0

I want to calculate theoretical speed up for my algorithm for some Neural Network and I want to know the performance ratios of Multiplication, Addition, FMA(Fused Multiplication Addition) and, Binary Operations. I got to know that ratio (Multiplication accumulate operation) and a binary operation(64-bit) can be taken as 1.91 from here.

I would like to know reasonable ratios for all these operations may be on general CPU, GPU!! And this wiki page mentions that for Intel Core CPUs we have: 8 SP FLOPS/cycle with 4-wide SSE addition + 4-wide SSE multiplication.

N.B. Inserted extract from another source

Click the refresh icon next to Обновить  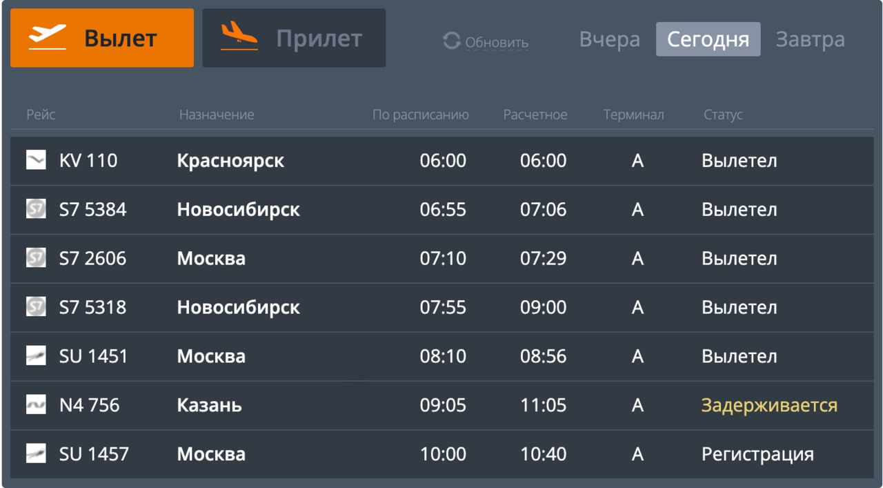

So can I say if the addition operations and multiplication operations will take equal time(in isolation) and also Multiply Accumulate operation will take the same time as them?

Kaivalya Swami
  • 91
  • 1
  • 12
  • 2
    On mainstream Intel (Skylake and later), and on Xeon Phi, FP mul/add/FMA all run on the same execution unit with the same throughput and latency, so the theoretical performance ratio is 1:1:1. See https://agner.org/optimize/ and other performance links in https://stackoverflow.com/tags/x86/info. – Peter Cordes Jul 04 '19 at 03:14
  • Broadwell had 5 cycle FMA vs. 3 cycle mul or add latency, and FP add throughput was half of mul/FMA. – Peter Cordes Jul 04 '19 at 03:16

0 Answers0